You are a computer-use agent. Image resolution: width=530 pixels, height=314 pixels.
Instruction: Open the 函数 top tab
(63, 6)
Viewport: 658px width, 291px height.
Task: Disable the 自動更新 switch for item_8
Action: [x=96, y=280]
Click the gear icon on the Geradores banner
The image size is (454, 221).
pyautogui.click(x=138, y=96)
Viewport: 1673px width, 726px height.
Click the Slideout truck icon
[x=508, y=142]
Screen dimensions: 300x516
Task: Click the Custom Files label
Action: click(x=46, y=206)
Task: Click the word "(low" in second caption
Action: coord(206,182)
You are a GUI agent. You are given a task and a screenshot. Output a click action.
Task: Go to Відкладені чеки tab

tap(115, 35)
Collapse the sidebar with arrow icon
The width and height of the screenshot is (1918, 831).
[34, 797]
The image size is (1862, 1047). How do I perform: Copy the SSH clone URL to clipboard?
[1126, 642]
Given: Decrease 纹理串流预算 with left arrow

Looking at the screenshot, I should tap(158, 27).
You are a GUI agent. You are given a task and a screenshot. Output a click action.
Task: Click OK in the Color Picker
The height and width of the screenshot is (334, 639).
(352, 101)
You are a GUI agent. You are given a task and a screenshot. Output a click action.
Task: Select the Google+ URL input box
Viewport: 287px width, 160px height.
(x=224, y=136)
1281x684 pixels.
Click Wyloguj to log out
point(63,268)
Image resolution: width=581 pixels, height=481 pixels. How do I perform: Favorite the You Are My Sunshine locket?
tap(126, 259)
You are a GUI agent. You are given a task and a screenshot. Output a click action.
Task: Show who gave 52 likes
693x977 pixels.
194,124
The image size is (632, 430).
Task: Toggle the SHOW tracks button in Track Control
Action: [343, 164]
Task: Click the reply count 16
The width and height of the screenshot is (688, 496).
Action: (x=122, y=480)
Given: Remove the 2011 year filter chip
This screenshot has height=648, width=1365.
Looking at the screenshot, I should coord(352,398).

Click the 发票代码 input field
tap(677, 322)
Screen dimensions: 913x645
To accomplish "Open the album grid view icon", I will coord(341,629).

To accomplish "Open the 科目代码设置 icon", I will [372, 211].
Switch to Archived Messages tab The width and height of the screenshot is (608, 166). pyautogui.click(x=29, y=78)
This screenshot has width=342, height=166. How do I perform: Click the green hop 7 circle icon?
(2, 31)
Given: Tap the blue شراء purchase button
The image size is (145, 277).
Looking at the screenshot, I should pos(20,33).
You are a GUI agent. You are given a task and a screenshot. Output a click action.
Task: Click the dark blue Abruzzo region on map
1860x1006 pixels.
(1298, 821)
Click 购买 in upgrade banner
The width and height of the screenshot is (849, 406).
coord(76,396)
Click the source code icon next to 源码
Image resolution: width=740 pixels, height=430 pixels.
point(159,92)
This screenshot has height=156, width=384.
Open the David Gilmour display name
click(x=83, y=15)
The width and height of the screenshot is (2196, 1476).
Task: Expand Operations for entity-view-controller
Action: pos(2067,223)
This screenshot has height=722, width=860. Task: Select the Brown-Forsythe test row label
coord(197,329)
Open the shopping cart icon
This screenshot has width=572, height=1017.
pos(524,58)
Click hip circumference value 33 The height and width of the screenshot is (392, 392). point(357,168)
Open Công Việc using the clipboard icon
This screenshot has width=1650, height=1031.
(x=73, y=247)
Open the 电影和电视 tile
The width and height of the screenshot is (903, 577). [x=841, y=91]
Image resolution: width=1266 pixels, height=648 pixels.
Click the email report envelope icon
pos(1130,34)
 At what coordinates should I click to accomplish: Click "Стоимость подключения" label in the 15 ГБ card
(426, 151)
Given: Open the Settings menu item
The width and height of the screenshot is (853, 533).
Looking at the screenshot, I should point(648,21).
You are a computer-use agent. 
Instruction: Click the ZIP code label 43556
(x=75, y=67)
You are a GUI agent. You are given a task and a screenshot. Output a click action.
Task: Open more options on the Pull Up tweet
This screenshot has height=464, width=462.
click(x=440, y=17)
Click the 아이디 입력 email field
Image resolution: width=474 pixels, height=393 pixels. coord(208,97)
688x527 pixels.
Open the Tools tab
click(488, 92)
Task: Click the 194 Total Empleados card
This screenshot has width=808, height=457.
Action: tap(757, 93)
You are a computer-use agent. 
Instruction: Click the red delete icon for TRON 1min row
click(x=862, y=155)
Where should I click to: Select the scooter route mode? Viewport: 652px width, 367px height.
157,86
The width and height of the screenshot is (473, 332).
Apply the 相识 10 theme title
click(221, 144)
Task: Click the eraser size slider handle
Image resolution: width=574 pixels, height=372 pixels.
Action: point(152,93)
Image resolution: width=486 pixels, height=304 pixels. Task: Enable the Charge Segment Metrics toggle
== == ==
Copy the data above line for line, without changing anything.

▶ FULL SOLUTION
You are a computer-use agent. Image resolution: width=530 pixels, height=314 pixels.
Instruction: Open the 函数 top tab
(63, 6)
Viewport: 658px width, 291px height.
Task: Disable the 自動更新 switch for item_8
Action: [x=96, y=280]
Click the gear icon on the Geradores banner
The image size is (454, 221).
pyautogui.click(x=138, y=96)
Viewport: 1673px width, 726px height.
Click the Slideout truck icon
[x=508, y=142]
Screen dimensions: 300x516
Task: Click the Custom Files label
Action: click(x=46, y=206)
Task: Click the word "(low" in second caption
Action: coord(206,182)
You are a GUI agent. You are given a task and a screenshot. Output a click action.
Task: Go to Відкладені чеки tab

tap(115, 35)
Collapse the sidebar with arrow icon
The width and height of the screenshot is (1918, 831).
[34, 797]
The image size is (1862, 1047). How do I perform: Copy the SSH clone URL to clipboard?
[1126, 642]
Given: Decrease 纹理串流预算 with left arrow

Looking at the screenshot, I should tap(158, 27).
You are a GUI agent. You are given a task and a screenshot. Output a click action.
Task: Click OK in the Color Picker
The height and width of the screenshot is (334, 639).
(352, 101)
You are a GUI agent. You are given a task and a screenshot. Output a click action.
Task: Select the Google+ URL input box
Viewport: 287px width, 160px height.
(x=224, y=136)
1281x684 pixels.
Click Wyloguj to log out
point(63,268)
Image resolution: width=581 pixels, height=481 pixels. How do I perform: Favorite the You Are My Sunshine locket?
tap(126, 259)
You are a GUI agent. You are given a task and a screenshot. Output a click action.
Task: Show who gave 52 likes
693x977 pixels.
194,124
The image size is (632, 430).
Task: Toggle the SHOW tracks button in Track Control
Action: [343, 164]
Task: Click the reply count 16
The width and height of the screenshot is (688, 496).
Action: (x=122, y=480)
Given: Remove the 2011 year filter chip
This screenshot has height=648, width=1365.
Looking at the screenshot, I should coord(352,398).

Click the 发票代码 input field
tap(677, 322)
Screen dimensions: 913x645
To accomplish "Open the album grid view icon", I will coord(341,629).

To accomplish "Open the 科目代码设置 icon", I will [372, 211].
Switch to Archived Messages tab The width and height of the screenshot is (608, 166). pyautogui.click(x=29, y=78)
This screenshot has width=342, height=166. How do I perform: Click the green hop 7 circle icon?
(2, 31)
Given: Tap the blue شراء purchase button
The image size is (145, 277).
Looking at the screenshot, I should pos(20,33).
You are a GUI agent. You are given a task and a screenshot. Output a click action.
Task: Click the dark blue Abruzzo region on map
1860x1006 pixels.
(1298, 821)
Click 购买 in upgrade banner
The width and height of the screenshot is (849, 406).
coord(76,396)
Click the source code icon next to 源码
Image resolution: width=740 pixels, height=430 pixels.
point(159,92)
This screenshot has height=156, width=384.
Open the David Gilmour display name
click(x=83, y=15)
The width and height of the screenshot is (2196, 1476).
Task: Expand Operations for entity-view-controller
Action: pos(2067,223)
This screenshot has height=722, width=860. Task: Select the Brown-Forsythe test row label
coord(197,329)
Open the shopping cart icon
This screenshot has width=572, height=1017.
pos(524,58)
Click hip circumference value 33 The height and width of the screenshot is (392, 392). point(357,168)
Open Công Việc using the clipboard icon
This screenshot has width=1650, height=1031.
(x=73, y=247)
Open the 电影和电视 tile
The width and height of the screenshot is (903, 577). [x=841, y=91]
Image resolution: width=1266 pixels, height=648 pixels.
Click the email report envelope icon
pos(1130,34)
 At what coordinates should I click to accomplish: Click "Стоимость подключения" label in the 15 ГБ card
(426, 151)
Given: Open the Settings menu item
The width and height of the screenshot is (853, 533).
Looking at the screenshot, I should point(648,21).
You are a computer-use agent. 
Instruction: Click the ZIP code label 43556
(x=75, y=67)
You are a GUI agent. You are given a task and a screenshot. Output a click action.
Task: Open more options on the Pull Up tweet
This screenshot has height=464, width=462.
click(x=440, y=17)
Click the 아이디 입력 email field
Image resolution: width=474 pixels, height=393 pixels. coord(208,97)
688x527 pixels.
Open the Tools tab
click(488, 92)
Task: Click the 194 Total Empleados card
This screenshot has width=808, height=457.
Action: tap(757, 93)
You are a computer-use agent. 
Instruction: Click the red delete icon for TRON 1min row
click(x=862, y=155)
Where should I click to: Select the scooter route mode? Viewport: 652px width, 367px height.
157,86
The width and height of the screenshot is (473, 332).
Apply the 相识 10 theme title
click(221, 144)
Task: Click the eraser size slider handle
Image resolution: width=574 pixels, height=372 pixels.
Action: point(152,93)
Image resolution: width=486 pixels, height=304 pixels. Task: Enable the Charge Segment Metrics toggle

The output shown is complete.